Three years later, in 1985, Ramaphosa, with others, established the Congress of South African Trade Unions (COSATU), which was later to be part of a tripartite partner alongside the South Africa Communist Party (SACP) and ANC that formed the newly independent government of South Africa in 1994. Two years after forming COSATU, and three years before Nelson Mandela was released from Pollsmoor Prison, in 1990, Ramaphosa led one of the biggest labour strikes in South Africa organised by NUM. That strike, in 1987, put on notice both the Boers and the ANC government in exile that he was going to be a factor in a future South Africa negotiated co-existence.
As it is, when Mandela was released from prison, Ramaphosa, who in 1991 was made secretary-general of ANC, became a key figure of the Convention for Democratic South Africa (CODESA) that successfully negotiated a free and independent multiracial South Africa. Ramaphosa was also part of the team that drew up South Africa’s Constitution in the mid-1990s, one of the most liberal constitutions in the world. When, in 1996, he lost his chance to lead the liberation party as its president, Mandela advised him to immerse himself in the world of business. Mandela had taken to the young man’s liking, and indeed had wanted him to succeed him, but ANC had its owners.
The Thabo Mbeki (Xhosa) faction within the ANC was too strong for Ramaphosa, who at that time did not enjoy the support of the inner sanctum of ANC honchos who had lived in exile and who largely came from the Eastern Cape, and who controlled the party reins then. These factional supremacy battles were a manifestation of the division that has always existed between the ANC in exile that was for the longest time headquartered in Lusaka, Zambia, and internal ANC rebels, who fought the apartheid regime within and never left the country. In the end, Mandela was persuaded to pick the son of Govan Mbeki, another anti-apartheid veteran who, like Mandela, had spent a quarter of century at the infamous Robben Islands Prison, off Cape Town.
An angry, bitter and sulking Ramaphosa, who hails from the small ethnic community of Venda in the north of South Africa, in the province of Limpopo, on the border with Zimbabwe, traded his trade unionism credentials – bearded face and ordinary blue suits – for bespoke crimson suits and a clean-shaven face, ready to be socialised by capital. Using the good offices of Black Economic Empowerment (BEE), a body formed by the government to propel black entrepreneurs by encouraging them to form and acquire (white) companies, Ramaphosa used BEE to acquire unimaginable wealth in the name of (black) affirmative action. In 2001, he formed the Sanduka Group – Sanduka in Venda means change – which helped him to multiply his growing wealth by leaps and bounds.
A brother-in-law of Patrice Motsepe – the richest black South African – Ramaphosa married Tshepo, his younger sister, and together with Patrice, formed one of the most powerful black South African family oligarchies.
As a non-executive director at Lonmin, the company that ran the Marikana platinum mines, Ramaphosa, in 2012, found himself embroiled in the saga of the 34 miners who were mowed down by the South African police. Ramaphosa’s traced emails to the police were believed to have asked them to come hard on the miners.

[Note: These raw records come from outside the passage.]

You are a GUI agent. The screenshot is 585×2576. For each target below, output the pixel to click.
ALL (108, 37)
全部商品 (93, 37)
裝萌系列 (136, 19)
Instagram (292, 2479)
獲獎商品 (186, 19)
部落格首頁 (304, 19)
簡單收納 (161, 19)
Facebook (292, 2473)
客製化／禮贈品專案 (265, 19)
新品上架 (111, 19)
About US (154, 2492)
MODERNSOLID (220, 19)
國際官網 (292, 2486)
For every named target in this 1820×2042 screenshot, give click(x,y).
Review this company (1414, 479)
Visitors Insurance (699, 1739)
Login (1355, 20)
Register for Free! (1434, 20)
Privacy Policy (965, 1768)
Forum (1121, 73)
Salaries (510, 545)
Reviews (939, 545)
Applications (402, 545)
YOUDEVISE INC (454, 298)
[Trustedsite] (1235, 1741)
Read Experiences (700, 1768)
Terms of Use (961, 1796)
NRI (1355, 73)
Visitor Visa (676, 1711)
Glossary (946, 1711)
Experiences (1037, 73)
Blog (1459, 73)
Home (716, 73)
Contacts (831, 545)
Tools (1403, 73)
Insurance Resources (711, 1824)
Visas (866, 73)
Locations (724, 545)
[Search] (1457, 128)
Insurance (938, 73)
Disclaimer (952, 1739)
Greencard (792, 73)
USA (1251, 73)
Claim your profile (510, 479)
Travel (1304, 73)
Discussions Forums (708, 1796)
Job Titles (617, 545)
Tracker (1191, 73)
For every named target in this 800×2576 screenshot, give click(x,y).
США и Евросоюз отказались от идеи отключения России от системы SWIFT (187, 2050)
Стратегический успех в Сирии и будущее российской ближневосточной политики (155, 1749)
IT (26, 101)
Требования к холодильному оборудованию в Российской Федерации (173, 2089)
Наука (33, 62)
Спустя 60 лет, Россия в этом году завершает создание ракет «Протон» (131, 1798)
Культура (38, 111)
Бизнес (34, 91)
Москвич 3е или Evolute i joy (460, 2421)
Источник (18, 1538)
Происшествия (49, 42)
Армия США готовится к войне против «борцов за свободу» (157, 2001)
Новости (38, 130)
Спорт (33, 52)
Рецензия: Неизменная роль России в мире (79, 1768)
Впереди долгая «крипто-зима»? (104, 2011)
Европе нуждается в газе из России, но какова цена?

The result was the unmitigated deaths of unarmed miners. Although the Farlam Commission absolved him of any wrongdoing, some critics, such as Dali Mpofu and Julius Malema, the firebrand former ANC Youth League (ANCYL) leader and now boss of his own political party, the Economic Freedom Fighters (EFF), have continued pointing an accusing figure at Ramaphosa.
All said and done, could Ramaphosa actually be the man to heal and restore the glory of South African politics and economy? A country once described as the “miracle” of the African continent. It is significant that Ramaphosa comes from a small community and, hence, may help deflect the sometimes subterranean antagonism between the Xhosa and Zulu powerful forces with the ANC party ranks.